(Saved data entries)

-------

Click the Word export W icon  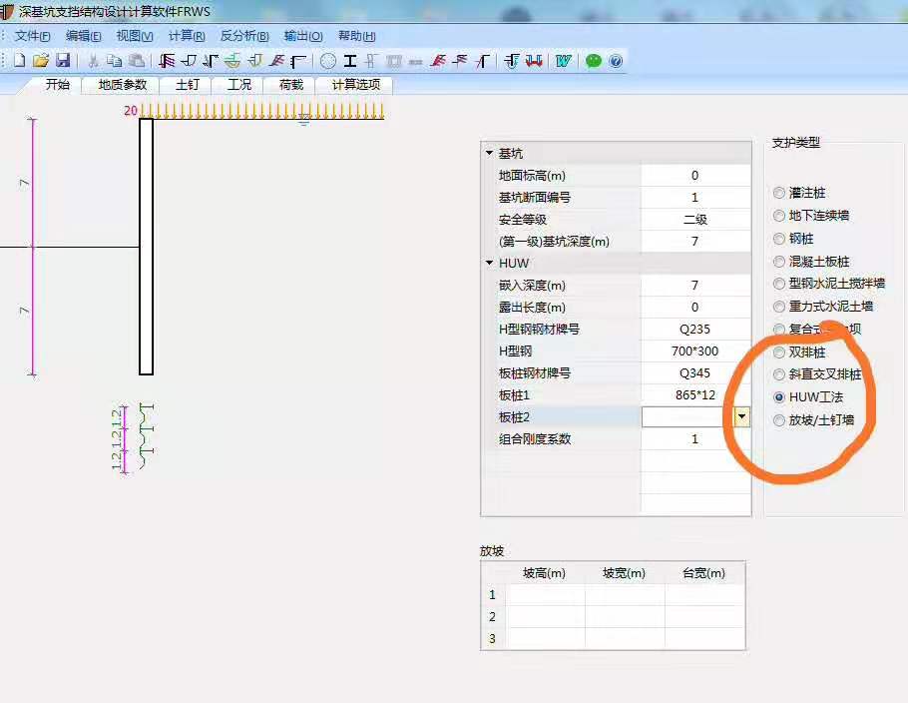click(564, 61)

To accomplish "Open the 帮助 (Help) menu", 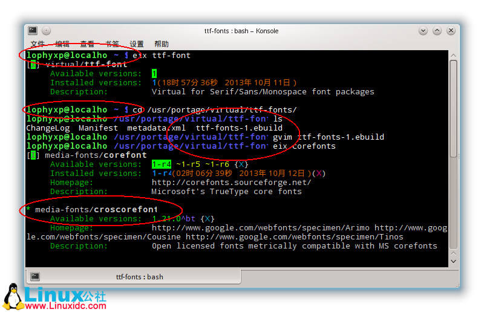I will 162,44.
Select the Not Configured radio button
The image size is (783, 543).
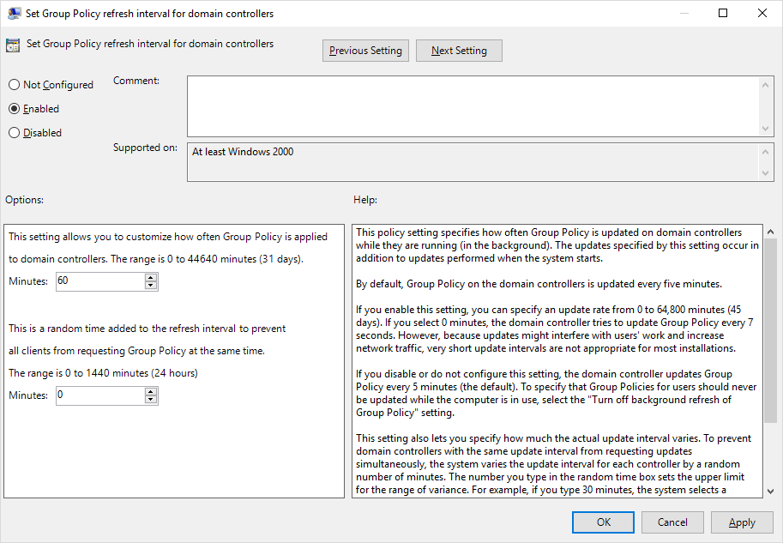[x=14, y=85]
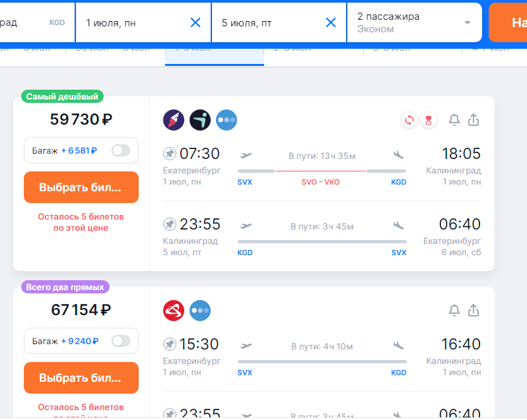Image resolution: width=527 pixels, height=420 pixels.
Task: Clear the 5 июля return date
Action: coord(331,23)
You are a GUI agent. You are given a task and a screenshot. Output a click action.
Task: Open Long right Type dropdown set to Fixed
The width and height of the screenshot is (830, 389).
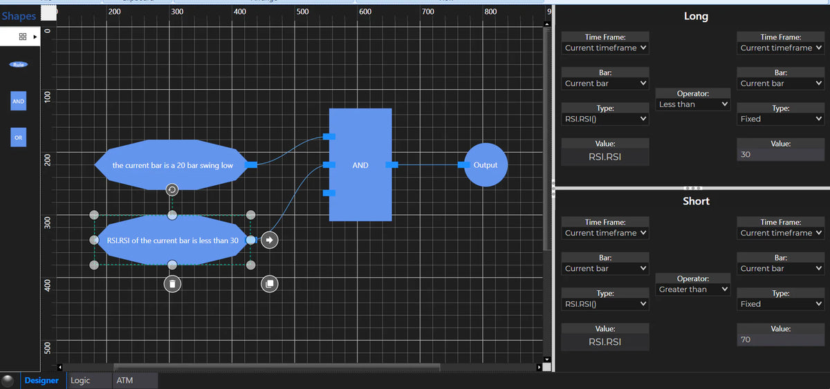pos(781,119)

-------

» HOW TO COMPLETE THIS TASK: Keep to the lines above from the line with "The image size is (783, 543)." to the line with "You are a GUI", and set down exactly those, inclusive, with nothing else and every picture left out.

» WRITTEN ANSWER:
The image size is (783, 543).
[x=14, y=85]
Image resolution: width=527 pixels, height=420 pixels.
Task: Clear the 5 июля return date
Action: coord(331,23)
You are a GUI agent. You are given a task and a screenshot. Output a click action.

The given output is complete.